• DATASET RECORDS:
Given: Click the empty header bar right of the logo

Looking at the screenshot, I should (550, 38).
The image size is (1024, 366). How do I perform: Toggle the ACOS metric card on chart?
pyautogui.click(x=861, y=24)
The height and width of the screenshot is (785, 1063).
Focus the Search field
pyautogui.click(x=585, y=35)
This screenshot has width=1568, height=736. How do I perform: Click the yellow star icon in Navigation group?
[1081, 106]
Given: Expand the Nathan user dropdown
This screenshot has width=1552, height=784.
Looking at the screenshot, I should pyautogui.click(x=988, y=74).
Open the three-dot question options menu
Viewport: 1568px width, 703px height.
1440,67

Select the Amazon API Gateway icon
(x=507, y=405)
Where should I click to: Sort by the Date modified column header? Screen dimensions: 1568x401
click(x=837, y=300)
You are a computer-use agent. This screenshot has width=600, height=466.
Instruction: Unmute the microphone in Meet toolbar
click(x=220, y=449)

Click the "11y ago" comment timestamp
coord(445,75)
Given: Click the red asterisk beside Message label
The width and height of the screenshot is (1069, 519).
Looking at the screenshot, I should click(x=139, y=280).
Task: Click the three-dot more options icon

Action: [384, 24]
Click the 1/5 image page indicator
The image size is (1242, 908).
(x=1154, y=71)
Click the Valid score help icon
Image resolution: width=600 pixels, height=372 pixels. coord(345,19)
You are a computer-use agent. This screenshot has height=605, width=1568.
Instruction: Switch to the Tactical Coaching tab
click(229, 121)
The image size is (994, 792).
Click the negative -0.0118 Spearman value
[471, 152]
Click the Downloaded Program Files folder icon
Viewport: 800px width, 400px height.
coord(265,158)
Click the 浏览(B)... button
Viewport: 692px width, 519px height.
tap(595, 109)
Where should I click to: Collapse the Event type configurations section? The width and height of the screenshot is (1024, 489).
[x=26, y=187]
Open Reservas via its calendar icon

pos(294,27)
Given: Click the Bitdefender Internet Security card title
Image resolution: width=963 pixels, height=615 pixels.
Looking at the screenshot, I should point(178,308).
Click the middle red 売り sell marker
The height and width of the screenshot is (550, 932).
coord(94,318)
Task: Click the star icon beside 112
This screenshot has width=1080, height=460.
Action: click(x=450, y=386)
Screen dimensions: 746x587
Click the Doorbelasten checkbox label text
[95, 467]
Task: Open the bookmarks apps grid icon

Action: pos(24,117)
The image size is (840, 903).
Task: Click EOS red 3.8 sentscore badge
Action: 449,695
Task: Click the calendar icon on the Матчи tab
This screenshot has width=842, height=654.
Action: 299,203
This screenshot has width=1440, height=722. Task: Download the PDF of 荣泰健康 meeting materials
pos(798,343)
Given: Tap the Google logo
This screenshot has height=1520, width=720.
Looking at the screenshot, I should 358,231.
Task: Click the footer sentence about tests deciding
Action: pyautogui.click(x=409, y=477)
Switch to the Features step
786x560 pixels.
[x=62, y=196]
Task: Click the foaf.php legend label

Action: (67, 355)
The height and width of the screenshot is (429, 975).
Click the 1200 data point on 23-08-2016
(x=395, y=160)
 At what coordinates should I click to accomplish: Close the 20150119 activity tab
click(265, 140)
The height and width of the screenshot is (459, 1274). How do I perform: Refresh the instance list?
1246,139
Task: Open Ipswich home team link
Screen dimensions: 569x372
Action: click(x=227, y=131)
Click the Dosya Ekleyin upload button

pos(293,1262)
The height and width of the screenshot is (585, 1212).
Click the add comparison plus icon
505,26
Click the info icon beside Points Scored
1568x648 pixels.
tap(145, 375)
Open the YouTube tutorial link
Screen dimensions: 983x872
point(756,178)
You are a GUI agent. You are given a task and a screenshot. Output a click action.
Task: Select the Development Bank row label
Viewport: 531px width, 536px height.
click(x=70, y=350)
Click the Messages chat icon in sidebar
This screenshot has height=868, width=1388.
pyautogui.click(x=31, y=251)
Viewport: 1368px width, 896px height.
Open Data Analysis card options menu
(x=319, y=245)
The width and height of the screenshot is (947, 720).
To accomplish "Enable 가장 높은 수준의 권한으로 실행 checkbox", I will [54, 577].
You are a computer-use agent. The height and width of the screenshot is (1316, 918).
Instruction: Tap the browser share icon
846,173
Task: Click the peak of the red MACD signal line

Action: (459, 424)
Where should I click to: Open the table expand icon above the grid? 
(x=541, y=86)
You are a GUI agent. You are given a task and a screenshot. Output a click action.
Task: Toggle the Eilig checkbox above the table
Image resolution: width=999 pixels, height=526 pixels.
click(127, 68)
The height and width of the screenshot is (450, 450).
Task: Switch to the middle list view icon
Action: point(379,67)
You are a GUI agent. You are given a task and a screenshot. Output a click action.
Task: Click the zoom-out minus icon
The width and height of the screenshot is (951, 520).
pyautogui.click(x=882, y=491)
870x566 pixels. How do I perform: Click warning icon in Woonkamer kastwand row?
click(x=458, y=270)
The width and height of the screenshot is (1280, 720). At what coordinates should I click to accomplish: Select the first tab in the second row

• TASK ITEM: Transcribe each record exactly as it is written above.

• SOLVED PROBLEM:
Given: Click the empty header bar right of the logo

Looking at the screenshot, I should (550, 38).
The image size is (1024, 366). How do I perform: Toggle the ACOS metric card on chart?
pyautogui.click(x=861, y=24)
The height and width of the screenshot is (785, 1063).
Focus the Search field
pyautogui.click(x=585, y=35)
This screenshot has width=1568, height=736. How do I perform: Click the yellow star icon in Navigation group?
[1081, 106]
Given: Expand the Nathan user dropdown
This screenshot has width=1552, height=784.
Looking at the screenshot, I should pyautogui.click(x=988, y=74).
Open the three-dot question options menu
Viewport: 1568px width, 703px height.
1440,67

Select the Amazon API Gateway icon
(x=507, y=405)
Where should I click to: Sort by the Date modified column header? Screen dimensions: 1568x401
click(x=837, y=300)
You are a computer-use agent. This screenshot has width=600, height=466.
Instruction: Unmute the microphone in Meet toolbar
click(x=220, y=449)

Click the "11y ago" comment timestamp
coord(445,75)
Given: Click the red asterisk beside Message label
The width and height of the screenshot is (1069, 519).
Looking at the screenshot, I should click(x=139, y=280).
Task: Click the three-dot more options icon

Action: [384, 24]
Click the 1/5 image page indicator
The image size is (1242, 908).
(x=1154, y=71)
Click the Valid score help icon
Image resolution: width=600 pixels, height=372 pixels. coord(345,19)
You are a computer-use agent. This screenshot has height=605, width=1568.
Instruction: Switch to the Tactical Coaching tab
click(229, 121)
The image size is (994, 792).
Click the negative -0.0118 Spearman value
[471, 152]
Click the Downloaded Program Files folder icon
Viewport: 800px width, 400px height.
coord(265,158)
Click the 浏览(B)... button
Viewport: 692px width, 519px height.
tap(595, 109)
Where should I click to: Collapse the Event type configurations section? The width and height of the screenshot is (1024, 489).
[x=26, y=187]
Open Reservas via its calendar icon

pos(294,27)
Given: Click the Bitdefender Internet Security card title
Image resolution: width=963 pixels, height=615 pixels.
Looking at the screenshot, I should point(178,308).
Click the middle red 売り sell marker
The height and width of the screenshot is (550, 932).
coord(94,318)
Task: Click the star icon beside 112
This screenshot has width=1080, height=460.
Action: click(x=450, y=386)
Screen dimensions: 746x587
Click the Doorbelasten checkbox label text
[95, 467]
Task: Open the bookmarks apps grid icon

Action: pos(24,117)
The image size is (840, 903).
Task: Click EOS red 3.8 sentscore badge
Action: 449,695
Task: Click the calendar icon on the Матчи tab
This screenshot has width=842, height=654.
Action: 299,203
This screenshot has width=1440, height=722. Task: Download the PDF of 荣泰健康 meeting materials
pos(798,343)
Given: Tap the Google logo
This screenshot has height=1520, width=720.
Looking at the screenshot, I should 358,231.
Task: Click the footer sentence about tests deciding
Action: pyautogui.click(x=409, y=477)
Switch to the Features step
786x560 pixels.
[x=62, y=196]
Task: Click the foaf.php legend label

Action: (67, 355)
The height and width of the screenshot is (429, 975).
Click the 1200 data point on 23-08-2016
(x=395, y=160)
 At what coordinates should I click to accomplish: Close the 20150119 activity tab
click(265, 140)
The height and width of the screenshot is (459, 1274). How do I perform: Refresh the instance list?
1246,139
Task: Open Ipswich home team link
Screen dimensions: 569x372
Action: click(x=227, y=131)
Click the Dosya Ekleyin upload button

pos(293,1262)
The height and width of the screenshot is (585, 1212).
Click the add comparison plus icon
505,26
Click the info icon beside Points Scored
1568x648 pixels.
tap(145, 375)
Open the YouTube tutorial link
Screen dimensions: 983x872
point(756,178)
You are a GUI agent. You are given a task and a screenshot. Output a click action.
Task: Select the Development Bank row label
Viewport: 531px width, 536px height.
click(x=70, y=350)
Click the Messages chat icon in sidebar
This screenshot has height=868, width=1388.
pyautogui.click(x=31, y=251)
Viewport: 1368px width, 896px height.
Open Data Analysis card options menu
(x=319, y=245)
The width and height of the screenshot is (947, 720).
To accomplish "Enable 가장 높은 수준의 권한으로 실행 checkbox", I will [54, 577].
You are a computer-use agent. The height and width of the screenshot is (1316, 918).
Instruction: Tap the browser share icon
846,173
Task: Click the peak of the red MACD signal line

Action: (459, 424)
Where should I click to: Open the table expand icon above the grid? 
(x=541, y=86)
You are a GUI agent. You are given a task and a screenshot. Output a click action.
Task: Toggle the Eilig checkbox above the table
Image resolution: width=999 pixels, height=526 pixels.
click(127, 68)
The height and width of the screenshot is (450, 450).
Task: Switch to the middle list view icon
Action: point(379,67)
You are a GUI agent. You are given a task and a screenshot. Output a click action.
Task: Click the zoom-out minus icon
The width and height of the screenshot is (951, 520).
pyautogui.click(x=882, y=491)
870x566 pixels. How do I perform: Click warning icon in Woonkamer kastwand row?
click(x=458, y=270)
The width and height of the screenshot is (1280, 720). At what coordinates should I click to accomplish: Select the first tab in the second row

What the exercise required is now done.